======== QUOTED PASSAGE ========

Crackdown expanded to email, cellphones
The Toronto Star, September 29, 2007
SONYA FATAH
NEW DELHIāFor years, India supported the pro-democracy movement in neighbouring Burma.
Burmese students found safe passage into and through India and were given scholarships to attend university here.
Its leaders in exile had friends in high places. But 10 years ago, a change in policy changed ties.
Partnerships with the Burmese military, geopolitical agendas and stakes in the region for India’s big and upcoming businesses have shifted India’s allegiances away from those advocating democracy for its military-run neighbour.
A few protests and demonstrations outside the Burmese embassy and India’s parliament aren’t getting much attention from India’s government or media.
But pro-democracy activists, who believe India’s support for Burma’s ruling military junta is betraying the memory of former leader and peace icon Mahatma Gandhi, say the Indian public still supports their struggle.
This week, the Indian government finally commented on the junta’s violent suppression of monk-led anti-government protests, calling for political reform but at the same time suggesting it was an internal Burmese problem.
Moreover, high-level Indian officials were in Burma, also known as Myanmar, this week discussing bilateral relations, suggesting India’s friendship with the generals isn’t on the wane.
“India has a big economic stake in Burma …,” says Tapan Bose, secretary general of the South Asia Forum for Human Rights.
“The petroleum minister has run off to Myanmar. That would indicate that we are certainly quite deeply involved.”
India’s close relations with pro-democracy leaders started to change in the early 1990s as China’s influence in the region began to surge. India began to look for regional partnerships to boost its own influence.
The new policy was called “engagement with the regime.”
“This was part of India’s `Look East’ policy, and it was meant to increase border trade, exchange of visitors, and military aid,” says Tint Swe, a member of the parliament in the exiled National Coalition Government of the Union of Burma.
G. Parthasarathy, India’s ambassador to Burma between 1992 and 1995, says security fears helped shape India’s new policy.
“The prospect of the Chinese getting facilities in the Bay of Bengal and along our border became a matter of security concern.”
India was also fighting a serious and growing insurgency in four states along its 1,600-kilometre northeastern border and wanted Burma’s help keeping the lid on.
Today, business ties provide much of the glue bonding the two nations. Last year, India’s trade surplus with Burma reached $400 million.

========

THINGS TO DO —
• A. From the article on India's relations with Burma, extract the passage that begins at the words "Partnerships with the" and ends after the words "supports their struggle.".
• B. Extend the article on India's relations with Burma, picking up after its final sentence.

======== INFORMATION SUPPLIED ========

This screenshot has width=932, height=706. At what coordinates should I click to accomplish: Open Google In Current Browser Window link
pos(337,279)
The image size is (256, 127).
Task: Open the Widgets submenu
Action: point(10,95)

========

ANSWERS TO EACH TASK —
• A.
Partnerships with the Burmese military, geopolitical agendas and stakes in the region for India’s big and upcoming businesses have shifted India’s allegiances away from those advocating democracy for its military-run neighbour.
A few protests and demonstrations outside the Burmese embassy and India’s parliament aren’t getting much attention from India’s government or media.
But pro-democracy activists, who believe India’s support for Burma’s ruling military junta is betraying the memory of former leader and peace icon Mahatma Gandhi, say the Indian public still supports their struggle.

• B.
Oil, a rich and mostly untapped resource in Burma, is fuelling a new Indo-Sino rivalry as China plans a pipeline in Burma and is leading the race to sign a contract for natural gas from a soon-to-be-developed offshore field in Sittwe, in the Arakan region.
India wants the gas to help develop its troublesome northeastern region and Burmese democracy isn’t needed for that, as witnessed by India’s visit to sign offshore agreements last week.
Critics say that India’s cozying up is not only a betrayal of former friends in the pro-democracy movement, it’s also a futile effort to catch up with China.
Several months ago, Burma sold gas from two fields to China, shutting out Indian firms who had a 30 per cent stake in the deal.
“India is too far behind,” says Swe. “Mandalay is overrun by the Chinese. There is a lot of Chinese influence in Burma. And the military is just playing the Indians and the Chinese against each other.”
If India has little to gain from Burmese democracy, China has even less so.
“China’s main concern would be that democratic change is infectious, and calls for change could spread into neighbouring Chinese territory,” says Parthasarathy, the former ambassador.
“Unless they have a change in policy, we aren’t going to. So no, nothing will change now.”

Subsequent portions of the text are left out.